Terry Allen argues in favour of distinguishing publishers
from "other agent"s :
|... I think that Publisher merits its own field not only because
|it is sensibly different from Editor, Illustrator, and other
|things likely to fall into OtherAgent (the language of the June 1995
|DC report,
| http://www.oclc.org:5046/oclc/research/conferences/
| metadata/dublin_core_report.html
|makes a very clear distinction between intellectual contribution and
|distribution) but also because it is a traditional piece of publication
|metadata that is actually used (whether or not it is indexed) and is
|ikely to be useful on the Internet.
I think he is quite right to say that there are (at least) two ways in
which responsibilities may be assigned to a published resource: there is the
responsibility for its intellectual content, and there is the responsibility
for making it available/publishing it. (Sometimes they are the same agency
but that is irrelevant).
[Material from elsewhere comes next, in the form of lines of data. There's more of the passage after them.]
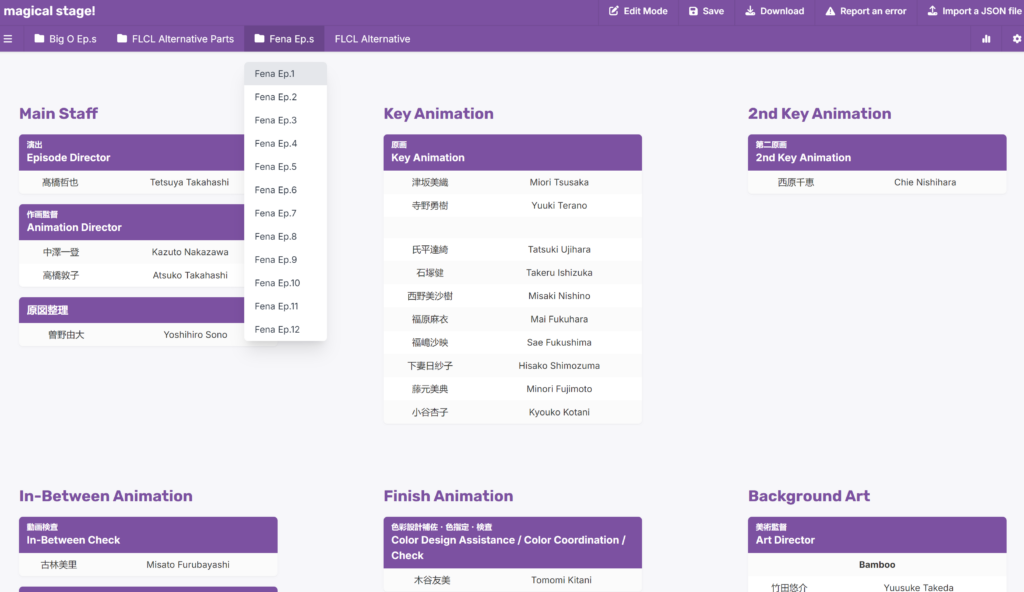Click the magical stage! title

click(49, 11)
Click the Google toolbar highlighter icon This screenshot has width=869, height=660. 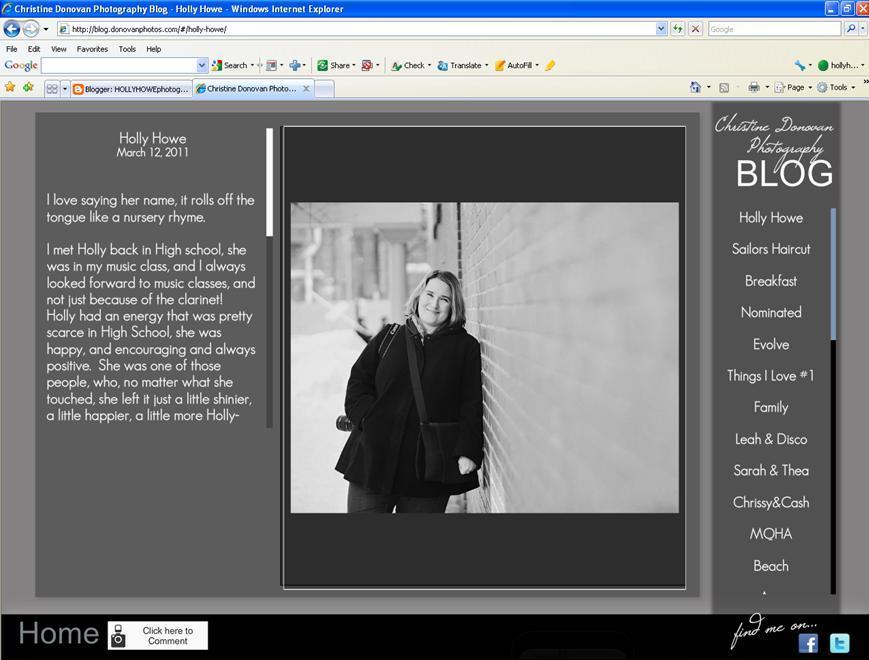(x=550, y=65)
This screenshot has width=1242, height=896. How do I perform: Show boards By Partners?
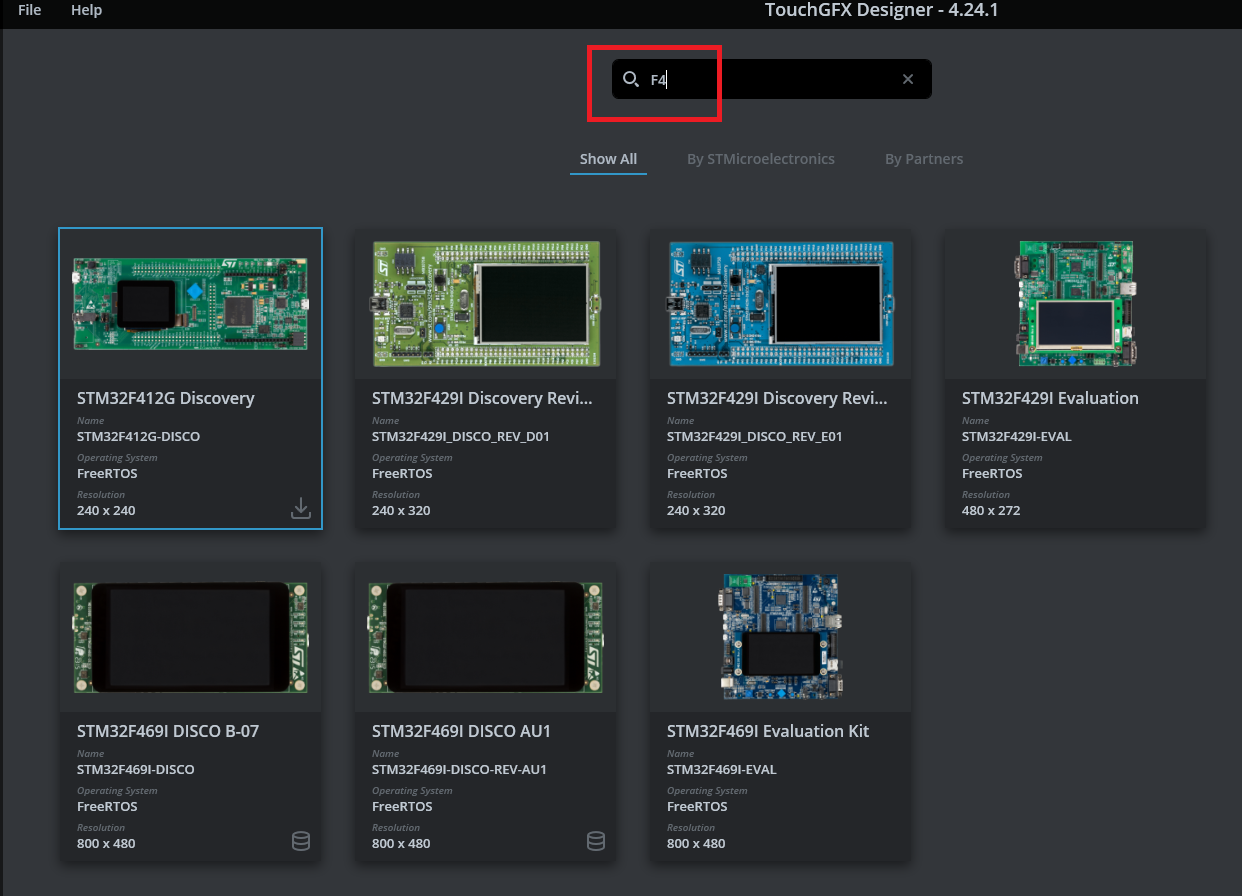tap(924, 159)
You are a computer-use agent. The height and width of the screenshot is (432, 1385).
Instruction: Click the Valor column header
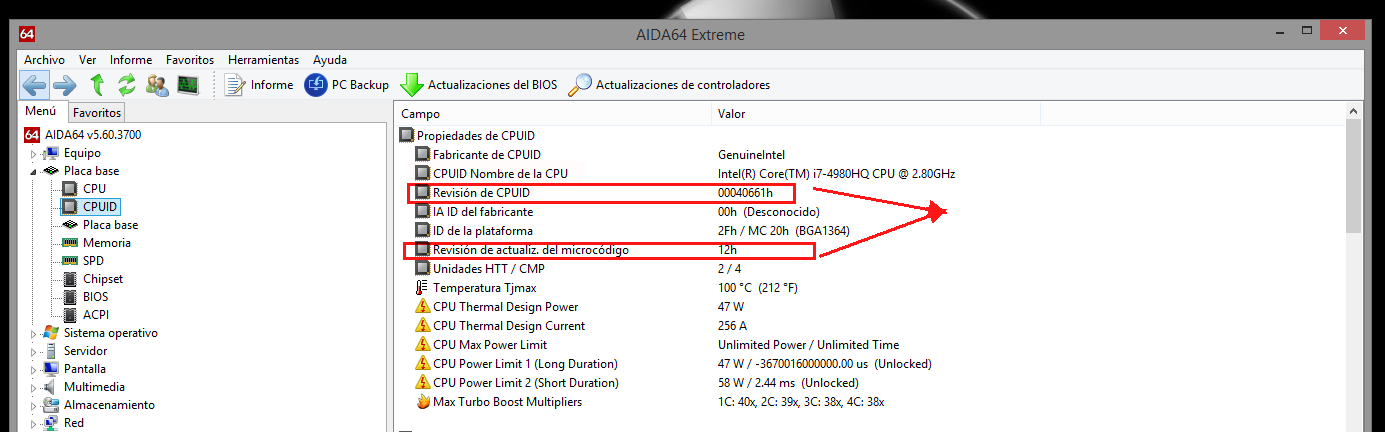(731, 114)
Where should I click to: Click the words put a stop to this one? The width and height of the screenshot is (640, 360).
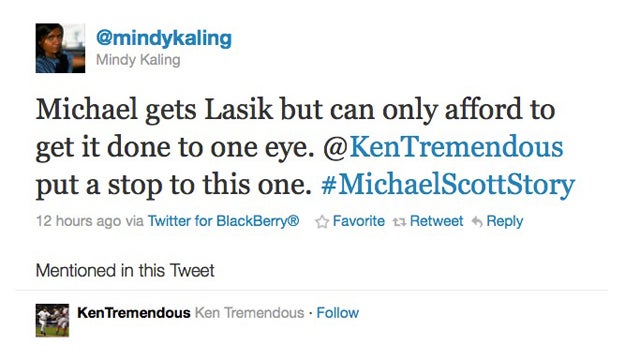click(x=173, y=186)
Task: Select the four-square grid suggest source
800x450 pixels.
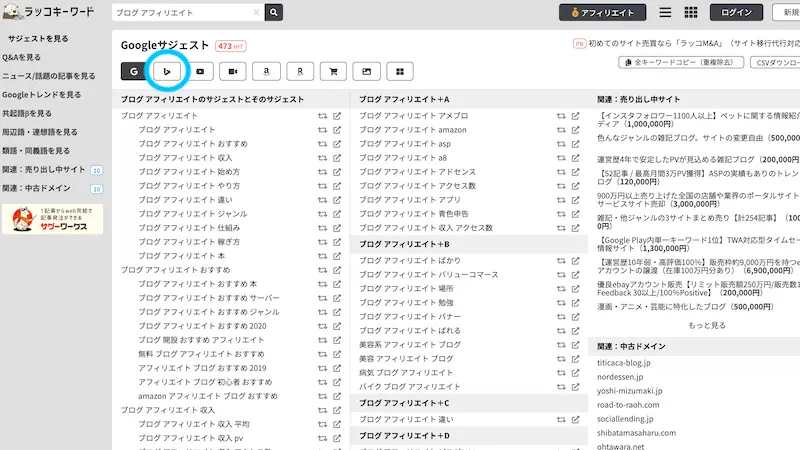Action: coord(400,71)
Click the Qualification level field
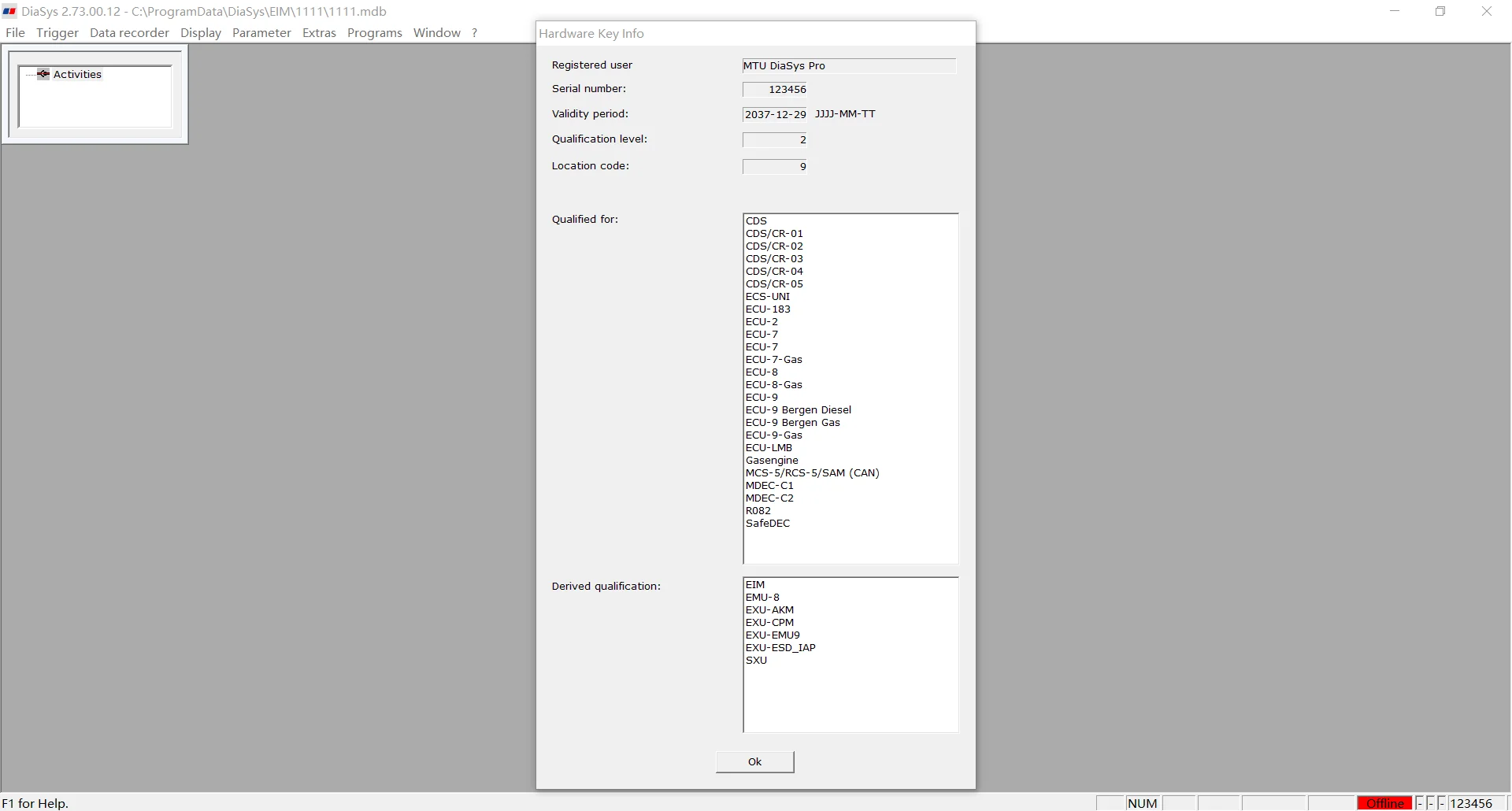1512x811 pixels. pyautogui.click(x=775, y=139)
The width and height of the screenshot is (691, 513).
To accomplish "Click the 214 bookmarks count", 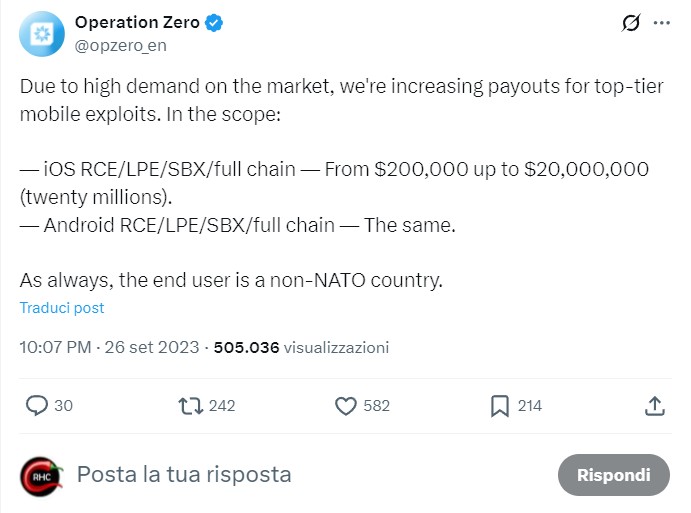I will [530, 405].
For purposes of resource discovery, it is
convenient to prioritize the various responsibilities within each of these
two major divisions: we might have "principal author" and "original publisher"
for book-y things. But I am more persuaded than I was that both should be
present in the core.
In TEI terms, the DC.author corresponds to whichever of the various
responsibility elements (<author>, <editor>, <respStmt> etc) appears
within the <fileStmt>; and the new proposed DC.publ corresponds to
whichever of the various responsibility elements appears within the
<publicationStmt>.
A decisive factor for me is the possible encouragement this should give people
to admit as to who is responsible for formally distributing something
on the web!
My position is now that non-principal statements of responsibility,
non-principal statements of distribution should *not* appear in the core.
What is in there should be lean, mean, and precise.